The 2019 General Elections – Hobart, Portage and Valpo

For what is believed to be the first time in the region’s history, some Northwest Indiana voters saw Green Party candidates on their ballots in the November 2019 General election. Susan Brown ran as a candidate for Valparaiso City Council 1st District; Joseph Conn ran as a candidate for Hobart City Council At-Large; and Michael Cooper ran as a candidate for Portage City Council 2nd District. In a bold move to upturn the local political scene dominated by the two major political parties the addition of Green Party candidates in the State of Indiana adds to the momentum building in the country around a Green New Deal, living wages, housing affordability and human rights.

Green Candidates

Brown’s jump into the Valparaiso 1st District race made it a three-woman race for that seat. A veteran journalist, now retired, Brown was an investigative reporter for the NWI Times covering government, courts and criminal justice issues. She served on a reporting team from seven Indiana newspapers that produced the 1998 award-winning “State of Secrecy” series. The team traveled to all 92 counties investigating the level of government compliance with the Indiana Public Records and Meetings statutes. Brown holds numerous national and state journalism awards, including two Lisagor Awards from the Chicago Headline Club. “After decades of serving as a government watchdog, I look forward to serving in government, again striving to safeguard the public’s best interest,” said Brown, who was recently elected Chair of the Indiana Green Party.

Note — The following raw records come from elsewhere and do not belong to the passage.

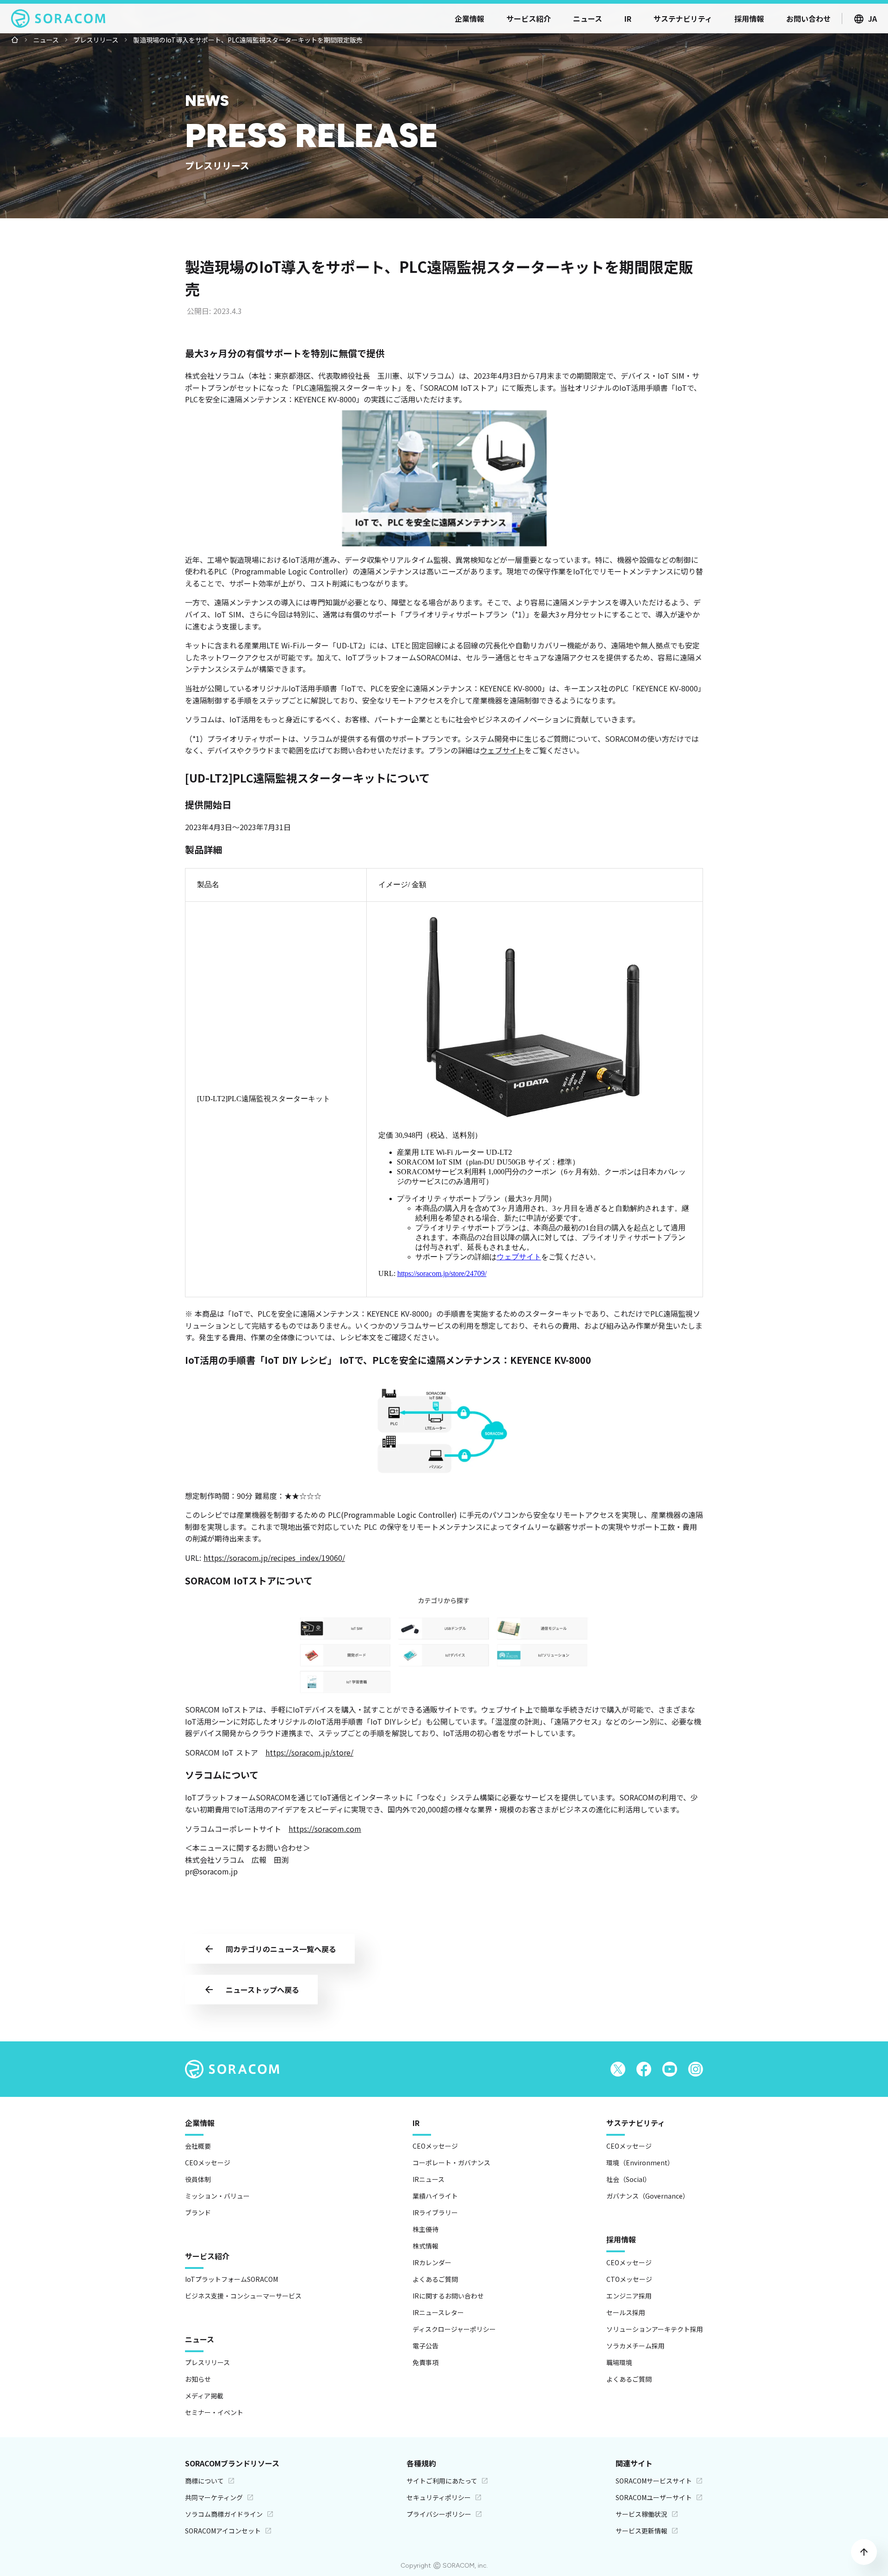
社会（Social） (628, 2179)
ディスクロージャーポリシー (454, 2329)
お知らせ (198, 2379)
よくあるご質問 (435, 2279)
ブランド (198, 2212)
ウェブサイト (502, 750)
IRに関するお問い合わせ (448, 2295)
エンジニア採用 (629, 2295)
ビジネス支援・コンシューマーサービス (243, 2295)
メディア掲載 (204, 2395)
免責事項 (425, 2362)
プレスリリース (96, 39)
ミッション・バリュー (217, 2195)
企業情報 (200, 2122)
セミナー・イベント (214, 2412)
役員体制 (198, 2179)
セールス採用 (625, 2312)
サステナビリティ (635, 2122)
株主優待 (425, 2229)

Conn sought to unseat one of two at-large Hobart City Council incumbents. “I believe what the majority of environmental scientists are saying is true: global warming is real, and we have a short time left to deal with it,” Conn said. “I promise to be a city council member who is laser focused on combating climate change, so that Hobart is doing all it can to be part of the solution and not part of the problem.” Conn is a retired, award-winning journalist, who has worked for the Hobart Gazette and Post-Tribune newspapers, covering local governments in Hobart, Merrillville, Crown Point, Gary and Valparaiso, Lake County Council and Commissioners, the environment, as well as the NWI steel industry and unions. He served seven terms as president of the Gary Newspaper Guild union, AFL-CIO, as a Peace Corps volunteer in Africa and co-founded NWI Medicare for All.

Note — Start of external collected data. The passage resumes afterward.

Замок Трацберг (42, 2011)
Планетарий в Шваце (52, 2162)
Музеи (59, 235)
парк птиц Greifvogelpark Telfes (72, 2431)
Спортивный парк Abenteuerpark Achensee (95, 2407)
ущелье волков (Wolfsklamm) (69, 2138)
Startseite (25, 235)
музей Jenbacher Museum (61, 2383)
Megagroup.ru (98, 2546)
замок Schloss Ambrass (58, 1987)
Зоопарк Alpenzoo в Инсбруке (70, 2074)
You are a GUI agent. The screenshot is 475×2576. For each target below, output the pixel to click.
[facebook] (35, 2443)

Rev. Cooper is a local clergy person and longtime Human Rights advocate. Rev. Cooper led a group of progressives in Portage that presented to the City Council a comprehensive Human Rights Ordinance which failed to get full consideration by the Democratic-controlled council. “The Portage City Council refused to acknowledge that discrimination happens in Portage and the effects it has against our communities of color, our immigrant communities and our GBLTQ communities based solely on the systemic racism that has plagued the white dominated political machines of Portage, “ he said. Recently, Rev. Cooper spoke against three middleman online gun exchange businesses operating out of homes in residential neighborhoods of the city, resulting in protests by gun advocates in front of his church. “When at the following month’s council meeting I was met with a lynch mob, complete with a pit-bull, promoted by three candidates for City Council including my own,” he said. “I knew I had to step forward and force the change in the values that are making policy decisions for our city.”